[TASK PROMPT]: Every line in the entries that holds "Given" should be identified and copied.

[SUPPLIED MATERIAL]:
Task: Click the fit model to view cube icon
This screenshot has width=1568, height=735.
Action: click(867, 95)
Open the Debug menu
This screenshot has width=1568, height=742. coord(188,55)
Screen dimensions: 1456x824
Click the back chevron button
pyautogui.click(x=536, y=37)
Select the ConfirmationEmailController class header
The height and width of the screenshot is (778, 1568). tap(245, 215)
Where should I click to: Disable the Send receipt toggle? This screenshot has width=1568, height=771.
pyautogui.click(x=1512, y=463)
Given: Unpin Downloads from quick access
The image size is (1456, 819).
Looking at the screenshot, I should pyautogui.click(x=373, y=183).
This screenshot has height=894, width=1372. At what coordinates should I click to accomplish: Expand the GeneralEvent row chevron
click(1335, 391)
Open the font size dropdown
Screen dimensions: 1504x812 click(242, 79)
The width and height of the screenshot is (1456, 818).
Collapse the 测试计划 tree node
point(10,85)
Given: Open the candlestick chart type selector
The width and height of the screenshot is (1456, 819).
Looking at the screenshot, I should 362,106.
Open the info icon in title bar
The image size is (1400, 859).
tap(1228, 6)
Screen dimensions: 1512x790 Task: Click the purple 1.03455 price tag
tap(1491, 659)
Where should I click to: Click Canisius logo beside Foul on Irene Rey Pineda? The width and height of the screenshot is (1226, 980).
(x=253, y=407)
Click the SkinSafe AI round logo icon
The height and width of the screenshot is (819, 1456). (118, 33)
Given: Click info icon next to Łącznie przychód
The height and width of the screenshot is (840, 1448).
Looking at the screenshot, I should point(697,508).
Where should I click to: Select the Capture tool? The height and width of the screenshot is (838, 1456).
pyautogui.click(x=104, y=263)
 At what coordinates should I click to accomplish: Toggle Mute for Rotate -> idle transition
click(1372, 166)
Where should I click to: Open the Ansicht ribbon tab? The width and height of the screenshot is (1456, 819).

[ANSWER BOX]:
Given: Unpin Downloads from quick access
Given: Open the candlestick chart type selector
Given: Click info icon next to Łącznie przychód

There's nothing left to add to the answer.